George Steiner señaló que de vivir en los años sesenta (cuando Steiner escribía), Shakespeare hubiera estado dedicándose a las historietas. El crítico sólo quería subrayar que el arte al que se dedicaba -el teatro- era un oficio profundamente popular. De hecho, Shakespeare no se preocupó por publicar sus obras. Sus sonetos llegaron al papel en vida, pero sin su consentimiento, y las tragedias, las comedias y las obras históricas se las debemos en el sentido más literal (los manuscritos se habían quemado en el incendio de The Globe en 1613 y antes sólo dieciséis habían salido en pequeñas ediciones) a dos colegas actores que, ocho años después de su muerte, en 1623, dieron a la imprenta el famoso First Folio donde se recopilaban casi todas ellas.
De no ser por la acción de esos dos filántropos, tal vez no tendríamos al pilar del canon occidental, concepto creado por Harold Bloom, uno de los campeones shakespearianos más fervientes de la actualidad. Aunque podría sostenerse que por momentos exagera, para Bloom el bardo inglés es, lisa y llanamente, “el inventor de lo humano”. La idea del carácter occidental, del ser interior como agente moral -explica- tiene muchas fuentes (de Homero y Platón a La Biblia, Dante y Montaigne), pero “la personalidad, en nuestro sentido, es una invención shakespeareana, y no sólo es la más grande originalidad de Shakespeare, sino también la causa de su perpetua presencia”. La humanidad de sus criaturas está, justamente, en que podemos discutir sobre ellas eternamente, como si de verdad hubieran existido, sin hallar nunca el quid de la vivacidad de Falstaff o de la locura de Hamlet. Los personajes de todos sus contemporáneos, empezando por Marlowe y llegando al algo posterior John Webster, son, en comparación, siempre según Bloom, muñecos de cartón pintado.
Shakespeare en todo caso escribió una cantidad enorme de obras (al menos treinta y seis) que, a medida que alcanza su madurez de autor, se muestran cada vez más diversas, complejas, llenas de dobleces. Cualquier clase de trama parece venirle bien. La tempestad, donde figuran el mago Próspero, Ariel y Calibán, la obra con que se despide, inaugura incluso un estilo inclasificable, una fantasía filosófico-poética.
Esa cualidad verbal -por momentos desaforada- llevó a que por épocas fuera un autor famoso pero poco apreciado. En el siglo XVIII, al doctor Johnson -que tanto hizo para revalorizarlo- todavía lo espantaba el final de El rey Lear, nada afín a su espíritu clásico, en que el monarca sostiene el cadáver de su hija en brazos. Hubo que esperar la llegada del romanticismo alemán para que Shakespeare comenzara a ser objeto de veneración universal, se multiplicaran las representaciones de sus piezas y comenzara a cumplirse aquel dictum de Henry James: que a cada nuevo comentario, el bardo no hace más que perpetuar su misterio.

TAREA BREVE:
Extrae sin cambios, del fragmento sobre Shakespeare, la parte que arranca con las palabras que contienen "Esa cualidad verbal" y cierra con "perpetuar su misterio.".

MATERIAL LISTADO:
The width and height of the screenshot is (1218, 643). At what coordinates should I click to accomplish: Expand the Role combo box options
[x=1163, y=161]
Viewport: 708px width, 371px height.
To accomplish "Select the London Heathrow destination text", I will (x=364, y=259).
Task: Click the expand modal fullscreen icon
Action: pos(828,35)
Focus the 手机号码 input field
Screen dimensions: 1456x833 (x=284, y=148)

* * *

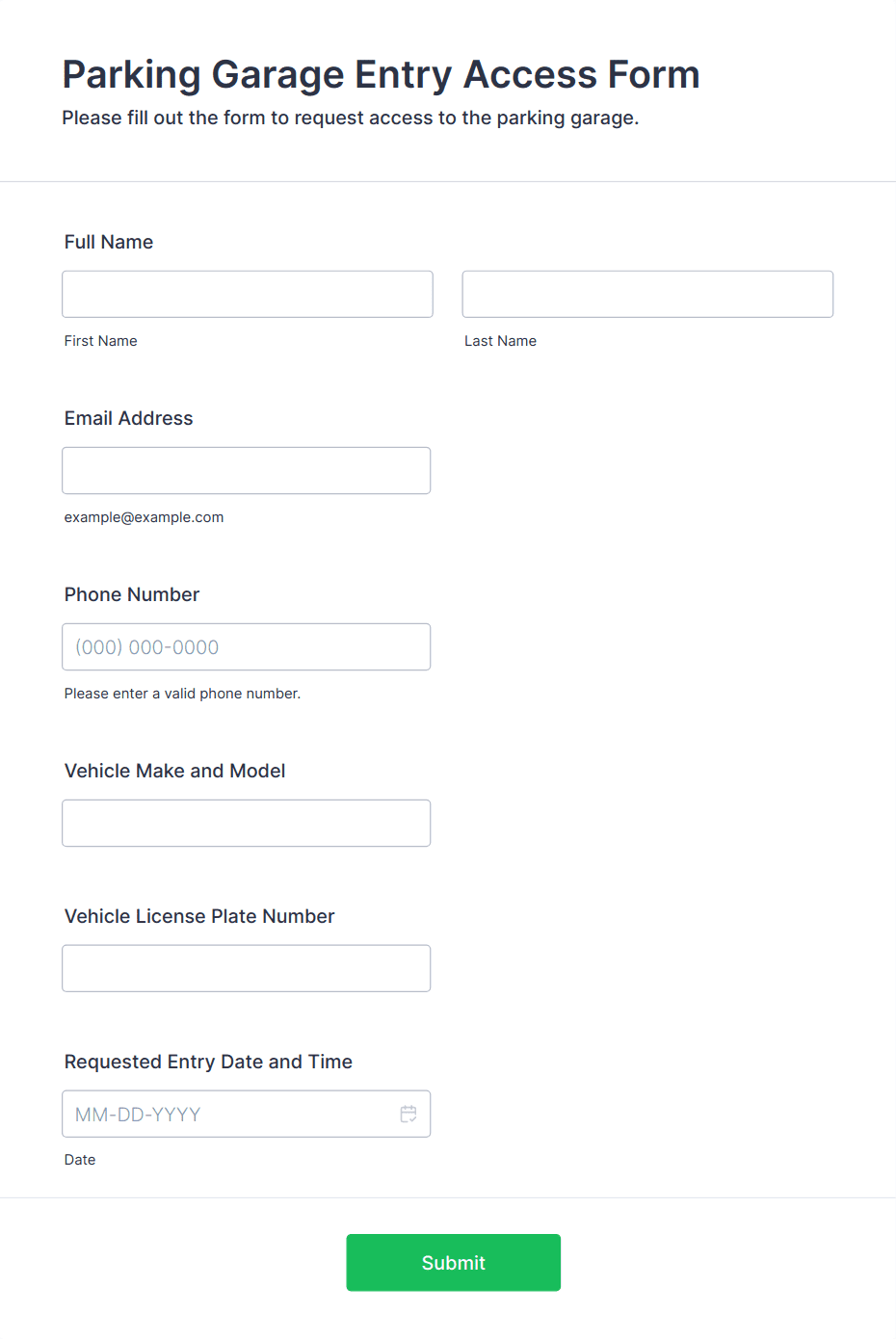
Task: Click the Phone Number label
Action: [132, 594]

RESPUESTA CORRECTA:
Esa cualidad verbal -por momentos desaforada- llevó a que por épocas fuera un autor famoso pero poco apreciado. En el siglo XVIII, al doctor Johnson -que tanto hizo para revalorizarlo- todavía lo espantaba el final de El rey Lear, nada afín a su espíritu clásico, en que el monarca sostiene el cadáver de su hija en brazos. Hubo que esperar la llegada del romanticismo alemán para que Shakespeare comenzara a ser objeto de veneración universal, se multiplicaran las representaciones de sus piezas y comenzara a cumplirse aquel dictum de Henry James: que a cada nuevo comentario, el bardo no hace más que perpetuar su misterio.